Though it is a useful tool for value investors it cannot be used alone to make investment decisions.

Should you use the RSI score?

The RSI indicator is best used in combination with other technical indicators to identify opportunities to enter or exit a position. An RSI rising above the 30 mark indicates a bullish signal and below the 70 mark is a bearish signal.

Further, investors can take cues by analyzing divergences and failure swings. RSI should be used together with other indicators such as volume and overall stock market trends. When used properly, the RSI can show price trends, when a market is overbought or oversold.

How Dividend Earner Uses The Price to RSI Score

While I don’t pay much attention to valuation and what the price should be when I buy, the RSI can help indicate if you should be more patient before buying. I have no hard rules on the RSI but it can help as a tiebreaker.

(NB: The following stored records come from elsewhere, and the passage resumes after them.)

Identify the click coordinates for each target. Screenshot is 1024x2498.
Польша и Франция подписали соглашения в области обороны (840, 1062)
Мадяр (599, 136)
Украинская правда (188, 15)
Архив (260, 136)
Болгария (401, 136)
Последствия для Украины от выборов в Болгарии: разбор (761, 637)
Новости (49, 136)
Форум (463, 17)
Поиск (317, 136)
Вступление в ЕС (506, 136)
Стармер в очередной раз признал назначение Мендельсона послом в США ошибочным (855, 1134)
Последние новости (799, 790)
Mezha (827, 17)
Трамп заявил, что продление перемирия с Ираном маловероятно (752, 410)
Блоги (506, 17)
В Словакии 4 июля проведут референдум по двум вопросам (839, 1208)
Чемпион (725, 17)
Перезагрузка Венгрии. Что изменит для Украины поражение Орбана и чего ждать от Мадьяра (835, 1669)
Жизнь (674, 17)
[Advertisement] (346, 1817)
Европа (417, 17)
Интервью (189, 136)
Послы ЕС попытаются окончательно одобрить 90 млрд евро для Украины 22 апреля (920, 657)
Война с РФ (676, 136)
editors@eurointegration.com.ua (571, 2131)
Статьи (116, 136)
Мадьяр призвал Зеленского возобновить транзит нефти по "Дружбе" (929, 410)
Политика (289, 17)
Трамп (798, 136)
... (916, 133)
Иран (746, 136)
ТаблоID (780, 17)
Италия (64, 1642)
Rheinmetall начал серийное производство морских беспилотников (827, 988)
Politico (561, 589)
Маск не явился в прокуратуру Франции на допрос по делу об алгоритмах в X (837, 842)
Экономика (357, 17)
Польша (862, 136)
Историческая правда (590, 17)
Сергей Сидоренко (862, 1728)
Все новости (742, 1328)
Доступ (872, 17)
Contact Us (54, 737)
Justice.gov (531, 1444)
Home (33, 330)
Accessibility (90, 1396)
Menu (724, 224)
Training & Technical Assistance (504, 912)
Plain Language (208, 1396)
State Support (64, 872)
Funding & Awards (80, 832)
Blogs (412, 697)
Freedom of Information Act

When you manage a short list of desired stocks, using the RSI you can buy when sentiment is bearing on the day-to-day trading patterns.

Frequently Asked Questions

What is a good RSI number?

An RSI of 70 or more suggests that a security is becoming overvalued and indicates a corrective price pullback. An RSI of below 30 indicates an undervalued condition.

What does RSI 14 mean?

When the RSI is calculated on a 14-days timeframe it is known as RSI 14. It is the most commonly used. The time period can be shorter or longer.

What is the range for RSI?

RSI can reach values from 0 (bearish market) to 100 (bullish market). During a bull market, RSI values are normally in the 40 to 90 range and 10 to 60 range, in a bear market.